**GOAL OF THE EXERCISE**:
The listing below must be reproduced in full, exactly as written.
——
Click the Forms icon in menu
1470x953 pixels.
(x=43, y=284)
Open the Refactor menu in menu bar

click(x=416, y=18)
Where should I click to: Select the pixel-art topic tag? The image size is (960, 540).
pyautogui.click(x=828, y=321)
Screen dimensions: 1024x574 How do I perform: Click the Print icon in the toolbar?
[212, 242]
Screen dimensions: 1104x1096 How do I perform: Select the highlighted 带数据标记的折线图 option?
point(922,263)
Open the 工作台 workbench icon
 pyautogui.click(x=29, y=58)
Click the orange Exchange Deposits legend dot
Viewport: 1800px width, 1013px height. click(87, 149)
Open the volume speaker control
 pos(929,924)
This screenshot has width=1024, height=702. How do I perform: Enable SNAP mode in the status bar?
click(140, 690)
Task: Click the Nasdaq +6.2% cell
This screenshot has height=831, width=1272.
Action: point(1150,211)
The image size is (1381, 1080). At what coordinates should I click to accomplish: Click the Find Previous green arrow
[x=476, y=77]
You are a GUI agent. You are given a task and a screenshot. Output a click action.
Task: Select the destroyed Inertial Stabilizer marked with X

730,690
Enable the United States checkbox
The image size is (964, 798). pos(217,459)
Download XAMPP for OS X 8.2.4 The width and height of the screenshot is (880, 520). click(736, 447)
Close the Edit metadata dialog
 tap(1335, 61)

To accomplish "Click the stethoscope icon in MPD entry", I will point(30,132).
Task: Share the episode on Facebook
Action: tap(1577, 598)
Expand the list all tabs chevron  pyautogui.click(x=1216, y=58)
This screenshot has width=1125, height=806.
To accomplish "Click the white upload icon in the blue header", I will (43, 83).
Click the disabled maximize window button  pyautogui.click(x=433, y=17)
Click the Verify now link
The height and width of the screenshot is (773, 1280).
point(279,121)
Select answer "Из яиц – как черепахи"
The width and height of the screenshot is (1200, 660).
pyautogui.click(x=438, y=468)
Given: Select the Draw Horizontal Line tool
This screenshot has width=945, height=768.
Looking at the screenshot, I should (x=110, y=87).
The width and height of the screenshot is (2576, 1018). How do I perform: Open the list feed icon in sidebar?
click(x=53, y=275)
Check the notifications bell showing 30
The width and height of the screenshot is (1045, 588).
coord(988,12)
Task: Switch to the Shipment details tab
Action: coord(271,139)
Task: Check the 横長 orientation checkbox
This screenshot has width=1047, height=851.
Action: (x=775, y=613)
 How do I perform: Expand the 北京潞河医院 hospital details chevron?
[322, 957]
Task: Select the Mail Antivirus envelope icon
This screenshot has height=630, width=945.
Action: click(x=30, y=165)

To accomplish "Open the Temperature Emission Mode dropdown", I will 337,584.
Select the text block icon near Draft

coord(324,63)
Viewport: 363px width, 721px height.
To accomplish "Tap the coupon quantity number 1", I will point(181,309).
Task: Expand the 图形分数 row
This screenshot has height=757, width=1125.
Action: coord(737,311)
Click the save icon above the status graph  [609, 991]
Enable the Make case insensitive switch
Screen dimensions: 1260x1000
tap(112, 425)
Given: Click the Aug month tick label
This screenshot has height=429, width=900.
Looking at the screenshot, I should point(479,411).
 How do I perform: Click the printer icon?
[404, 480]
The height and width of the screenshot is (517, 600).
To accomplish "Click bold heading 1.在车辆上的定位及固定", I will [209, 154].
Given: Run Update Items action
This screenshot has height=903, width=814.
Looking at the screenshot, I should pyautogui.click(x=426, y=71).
——
**ANSWER BOX**:
Click the Forms icon in menu
1470x953 pixels.
(x=43, y=284)
Open the Refactor menu in menu bar

click(x=416, y=18)
Where should I click to: Select the pixel-art topic tag? The image size is (960, 540).
pyautogui.click(x=828, y=321)
Screen dimensions: 1024x574 How do I perform: Click the Print icon in the toolbar?
[212, 242]
Screen dimensions: 1104x1096 How do I perform: Select the highlighted 带数据标记的折线图 option?
point(922,263)
Open the 工作台 workbench icon
 pyautogui.click(x=29, y=58)
Click the orange Exchange Deposits legend dot
Viewport: 1800px width, 1013px height. click(87, 149)
Open the volume speaker control
 pos(929,924)
This screenshot has width=1024, height=702. How do I perform: Enable SNAP mode in the status bar?
click(140, 690)
Task: Click the Nasdaq +6.2% cell
This screenshot has height=831, width=1272.
Action: point(1150,211)
The image size is (1381, 1080). At what coordinates should I click to accomplish: Click the Find Previous green arrow
[x=476, y=77]
You are a GUI agent. You are given a task and a screenshot. Output a click action.
Task: Select the destroyed Inertial Stabilizer marked with X

730,690
Enable the United States checkbox
The image size is (964, 798). pos(217,459)
Download XAMPP for OS X 8.2.4 The width and height of the screenshot is (880, 520). click(736, 447)
Close the Edit metadata dialog
 tap(1335, 61)

To accomplish "Click the stethoscope icon in MPD entry", I will point(30,132).
Task: Share the episode on Facebook
Action: tap(1577, 598)
Expand the list all tabs chevron  pyautogui.click(x=1216, y=58)
This screenshot has width=1125, height=806.
To accomplish "Click the white upload icon in the blue header", I will (43, 83).
Click the disabled maximize window button  pyautogui.click(x=433, y=17)
Click the Verify now link
The height and width of the screenshot is (773, 1280).
point(279,121)
Select answer "Из яиц – как черепахи"
The width and height of the screenshot is (1200, 660).
pyautogui.click(x=438, y=468)
Given: Select the Draw Horizontal Line tool
This screenshot has width=945, height=768.
Looking at the screenshot, I should (x=110, y=87).
The width and height of the screenshot is (2576, 1018). How do I perform: Open the list feed icon in sidebar?
click(x=53, y=275)
Check the notifications bell showing 30
The width and height of the screenshot is (1045, 588).
coord(988,12)
Task: Switch to the Shipment details tab
Action: coord(271,139)
Task: Check the 横長 orientation checkbox
This screenshot has width=1047, height=851.
Action: (x=775, y=613)
 How do I perform: Expand the 北京潞河医院 hospital details chevron?
[322, 957]
Task: Select the Mail Antivirus envelope icon
This screenshot has height=630, width=945.
Action: click(x=30, y=165)

To accomplish "Open the Temperature Emission Mode dropdown", I will 337,584.
Select the text block icon near Draft

coord(324,63)
Viewport: 363px width, 721px height.
To accomplish "Tap the coupon quantity number 1", I will point(181,309).
Task: Expand the 图形分数 row
This screenshot has height=757, width=1125.
Action: coord(737,311)
Click the save icon above the status graph  [609, 991]
Enable the Make case insensitive switch
Screen dimensions: 1260x1000
tap(112, 425)
Given: Click the Aug month tick label
This screenshot has height=429, width=900.
Looking at the screenshot, I should point(479,411).
 How do I perform: Click the printer icon?
[404, 480]
The height and width of the screenshot is (517, 600).
To accomplish "Click bold heading 1.在车辆上的定位及固定", I will [209, 154].
Given: Run Update Items action
This screenshot has height=903, width=814.
Looking at the screenshot, I should pyautogui.click(x=426, y=71).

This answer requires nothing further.